SUPPLIED ENTRIES:
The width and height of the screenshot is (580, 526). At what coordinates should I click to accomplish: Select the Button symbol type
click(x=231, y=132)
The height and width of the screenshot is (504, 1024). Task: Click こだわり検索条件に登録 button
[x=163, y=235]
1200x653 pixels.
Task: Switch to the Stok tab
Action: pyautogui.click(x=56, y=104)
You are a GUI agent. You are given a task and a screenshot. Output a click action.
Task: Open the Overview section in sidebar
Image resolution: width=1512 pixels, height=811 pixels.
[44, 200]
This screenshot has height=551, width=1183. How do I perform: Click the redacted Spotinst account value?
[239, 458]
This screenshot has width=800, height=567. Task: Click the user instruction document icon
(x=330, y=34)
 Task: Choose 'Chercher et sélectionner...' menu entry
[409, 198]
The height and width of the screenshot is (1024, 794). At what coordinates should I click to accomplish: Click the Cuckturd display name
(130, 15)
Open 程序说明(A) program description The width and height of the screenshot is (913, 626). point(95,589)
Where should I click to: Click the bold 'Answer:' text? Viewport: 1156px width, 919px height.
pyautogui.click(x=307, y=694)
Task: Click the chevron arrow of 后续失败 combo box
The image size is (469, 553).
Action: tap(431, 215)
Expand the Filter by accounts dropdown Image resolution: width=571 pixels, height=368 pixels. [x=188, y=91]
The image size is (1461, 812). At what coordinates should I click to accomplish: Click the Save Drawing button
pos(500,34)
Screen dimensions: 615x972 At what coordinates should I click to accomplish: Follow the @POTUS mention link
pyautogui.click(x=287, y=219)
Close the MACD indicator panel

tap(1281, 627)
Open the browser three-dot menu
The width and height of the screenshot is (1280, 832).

GOAL OF THE EXERCISE: If the word "Open" is on a line above, return that line.

WRITTEN RESPONSE:
Task: Open the Overview section in sidebar
Open 程序说明(A) program description The width and height of the screenshot is (913, 626). point(95,589)
Open the browser three-dot menu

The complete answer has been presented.